Exercise -
Copy the data exactly, from its first line up to and including the line that contains "center [116, 344].".
◆ ◆ ◆ ◆ ◆ ◆ ◆
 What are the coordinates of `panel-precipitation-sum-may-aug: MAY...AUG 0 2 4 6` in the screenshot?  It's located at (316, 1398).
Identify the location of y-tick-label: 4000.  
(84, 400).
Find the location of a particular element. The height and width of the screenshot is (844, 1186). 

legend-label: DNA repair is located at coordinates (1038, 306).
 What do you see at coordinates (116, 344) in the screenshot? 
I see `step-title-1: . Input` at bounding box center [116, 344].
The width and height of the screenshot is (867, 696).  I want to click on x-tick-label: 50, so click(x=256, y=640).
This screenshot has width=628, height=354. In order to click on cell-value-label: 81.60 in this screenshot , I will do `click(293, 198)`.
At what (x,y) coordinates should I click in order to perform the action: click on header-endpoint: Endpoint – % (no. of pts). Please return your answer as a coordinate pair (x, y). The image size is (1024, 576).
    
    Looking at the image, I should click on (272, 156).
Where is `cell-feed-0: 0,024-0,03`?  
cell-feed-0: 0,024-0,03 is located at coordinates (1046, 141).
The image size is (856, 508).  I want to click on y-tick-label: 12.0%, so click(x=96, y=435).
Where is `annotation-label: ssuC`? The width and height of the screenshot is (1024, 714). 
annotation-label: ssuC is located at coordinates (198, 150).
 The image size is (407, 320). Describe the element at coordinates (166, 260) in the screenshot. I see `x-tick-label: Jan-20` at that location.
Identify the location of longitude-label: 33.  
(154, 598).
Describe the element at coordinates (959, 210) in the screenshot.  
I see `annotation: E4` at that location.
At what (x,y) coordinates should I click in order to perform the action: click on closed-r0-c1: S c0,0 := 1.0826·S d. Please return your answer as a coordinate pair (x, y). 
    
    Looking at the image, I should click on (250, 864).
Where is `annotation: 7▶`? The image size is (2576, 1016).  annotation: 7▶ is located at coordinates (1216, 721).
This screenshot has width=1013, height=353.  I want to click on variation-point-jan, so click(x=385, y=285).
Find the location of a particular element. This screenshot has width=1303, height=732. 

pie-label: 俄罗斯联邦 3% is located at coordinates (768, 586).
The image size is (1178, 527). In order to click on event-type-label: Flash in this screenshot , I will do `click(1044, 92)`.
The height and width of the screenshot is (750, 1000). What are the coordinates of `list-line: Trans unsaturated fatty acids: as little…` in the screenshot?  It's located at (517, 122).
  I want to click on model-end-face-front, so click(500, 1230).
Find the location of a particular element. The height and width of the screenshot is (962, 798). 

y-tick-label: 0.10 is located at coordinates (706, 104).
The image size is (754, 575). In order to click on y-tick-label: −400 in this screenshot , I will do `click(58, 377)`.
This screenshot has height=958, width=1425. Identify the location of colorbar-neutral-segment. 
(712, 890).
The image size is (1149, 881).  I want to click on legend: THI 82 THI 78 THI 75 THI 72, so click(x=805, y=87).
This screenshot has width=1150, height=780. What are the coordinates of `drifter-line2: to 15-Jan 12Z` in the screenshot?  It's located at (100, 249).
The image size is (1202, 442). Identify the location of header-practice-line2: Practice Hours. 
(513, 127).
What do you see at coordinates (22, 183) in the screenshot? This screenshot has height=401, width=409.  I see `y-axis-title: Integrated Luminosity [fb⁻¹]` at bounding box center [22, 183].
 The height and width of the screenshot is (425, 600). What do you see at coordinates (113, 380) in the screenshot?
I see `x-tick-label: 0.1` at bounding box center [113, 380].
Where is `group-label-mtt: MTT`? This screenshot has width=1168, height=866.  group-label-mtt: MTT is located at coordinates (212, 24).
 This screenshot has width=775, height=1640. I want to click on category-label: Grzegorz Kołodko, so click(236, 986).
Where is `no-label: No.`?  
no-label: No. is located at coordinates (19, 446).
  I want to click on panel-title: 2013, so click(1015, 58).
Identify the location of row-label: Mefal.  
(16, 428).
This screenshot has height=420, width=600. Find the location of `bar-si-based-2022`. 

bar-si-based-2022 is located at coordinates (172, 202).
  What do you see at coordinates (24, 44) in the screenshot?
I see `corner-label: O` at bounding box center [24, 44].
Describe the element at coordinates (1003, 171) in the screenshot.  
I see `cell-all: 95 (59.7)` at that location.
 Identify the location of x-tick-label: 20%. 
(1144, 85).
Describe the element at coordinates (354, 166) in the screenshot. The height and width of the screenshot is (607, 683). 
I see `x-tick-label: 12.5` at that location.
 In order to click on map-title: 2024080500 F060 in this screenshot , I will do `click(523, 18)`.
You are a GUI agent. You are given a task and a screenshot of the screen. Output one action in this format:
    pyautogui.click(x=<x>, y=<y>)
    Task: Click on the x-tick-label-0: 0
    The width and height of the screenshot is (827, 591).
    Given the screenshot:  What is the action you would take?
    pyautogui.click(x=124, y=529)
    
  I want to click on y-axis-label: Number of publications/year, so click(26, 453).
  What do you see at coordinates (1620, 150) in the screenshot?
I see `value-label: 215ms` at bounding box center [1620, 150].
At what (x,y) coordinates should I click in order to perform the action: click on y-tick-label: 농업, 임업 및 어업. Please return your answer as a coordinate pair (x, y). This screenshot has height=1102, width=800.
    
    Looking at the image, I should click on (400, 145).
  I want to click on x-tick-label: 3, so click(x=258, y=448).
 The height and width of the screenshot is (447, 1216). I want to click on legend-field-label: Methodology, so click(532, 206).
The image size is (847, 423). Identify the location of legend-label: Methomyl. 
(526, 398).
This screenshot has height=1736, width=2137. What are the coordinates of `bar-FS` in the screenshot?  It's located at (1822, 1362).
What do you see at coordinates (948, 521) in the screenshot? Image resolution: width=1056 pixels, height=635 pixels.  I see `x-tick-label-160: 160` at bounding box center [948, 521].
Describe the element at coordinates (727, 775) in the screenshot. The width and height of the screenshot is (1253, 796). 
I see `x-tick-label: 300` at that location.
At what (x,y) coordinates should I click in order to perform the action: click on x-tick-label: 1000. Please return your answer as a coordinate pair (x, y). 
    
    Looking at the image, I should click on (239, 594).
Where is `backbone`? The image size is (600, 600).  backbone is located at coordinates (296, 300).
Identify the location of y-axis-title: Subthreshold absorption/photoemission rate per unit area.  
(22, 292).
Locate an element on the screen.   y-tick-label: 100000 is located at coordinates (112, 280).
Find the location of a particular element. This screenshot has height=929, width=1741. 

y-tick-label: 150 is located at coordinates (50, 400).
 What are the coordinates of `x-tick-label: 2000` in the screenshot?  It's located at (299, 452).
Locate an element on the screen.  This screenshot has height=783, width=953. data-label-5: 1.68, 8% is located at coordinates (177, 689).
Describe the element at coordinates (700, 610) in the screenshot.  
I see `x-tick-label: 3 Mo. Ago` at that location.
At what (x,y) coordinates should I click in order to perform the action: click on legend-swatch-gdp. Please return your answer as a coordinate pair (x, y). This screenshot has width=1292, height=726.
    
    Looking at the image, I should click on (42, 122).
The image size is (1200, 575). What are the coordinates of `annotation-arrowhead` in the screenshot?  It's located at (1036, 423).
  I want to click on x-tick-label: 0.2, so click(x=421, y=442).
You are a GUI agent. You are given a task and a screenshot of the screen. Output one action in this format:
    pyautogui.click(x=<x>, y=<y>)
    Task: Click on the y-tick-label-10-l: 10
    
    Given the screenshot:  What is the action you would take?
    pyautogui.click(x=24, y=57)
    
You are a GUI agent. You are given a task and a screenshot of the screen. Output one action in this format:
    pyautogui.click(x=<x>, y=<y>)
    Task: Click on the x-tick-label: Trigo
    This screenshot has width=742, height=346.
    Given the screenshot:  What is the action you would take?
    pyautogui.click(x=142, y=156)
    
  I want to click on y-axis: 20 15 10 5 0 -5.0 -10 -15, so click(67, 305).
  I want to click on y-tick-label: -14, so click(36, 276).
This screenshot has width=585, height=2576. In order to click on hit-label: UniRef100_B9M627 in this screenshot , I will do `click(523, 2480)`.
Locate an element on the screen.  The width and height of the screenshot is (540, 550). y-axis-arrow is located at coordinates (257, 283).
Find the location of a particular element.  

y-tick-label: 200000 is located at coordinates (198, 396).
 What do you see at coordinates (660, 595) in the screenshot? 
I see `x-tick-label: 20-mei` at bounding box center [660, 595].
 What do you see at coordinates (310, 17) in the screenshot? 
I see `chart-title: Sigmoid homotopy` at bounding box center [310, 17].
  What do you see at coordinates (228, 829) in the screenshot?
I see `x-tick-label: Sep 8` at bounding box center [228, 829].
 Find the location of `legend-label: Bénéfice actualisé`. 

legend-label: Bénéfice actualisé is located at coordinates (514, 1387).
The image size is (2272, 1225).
◆ ◆ ◆ ◆ ◆ ◆ ◆
Reply to the exercise -
 What are the coordinates of `panel-precipitation-sum-may-aug: MAY...AUG 0 2 4 6` in the screenshot?  It's located at (316, 1398).
Identify the location of y-tick-label: 4000.  
(84, 400).
Find the location of a particular element. The height and width of the screenshot is (844, 1186). 

legend-label: DNA repair is located at coordinates (1038, 306).
 What do you see at coordinates (116, 344) in the screenshot? 
I see `step-title-1: . Input` at bounding box center [116, 344].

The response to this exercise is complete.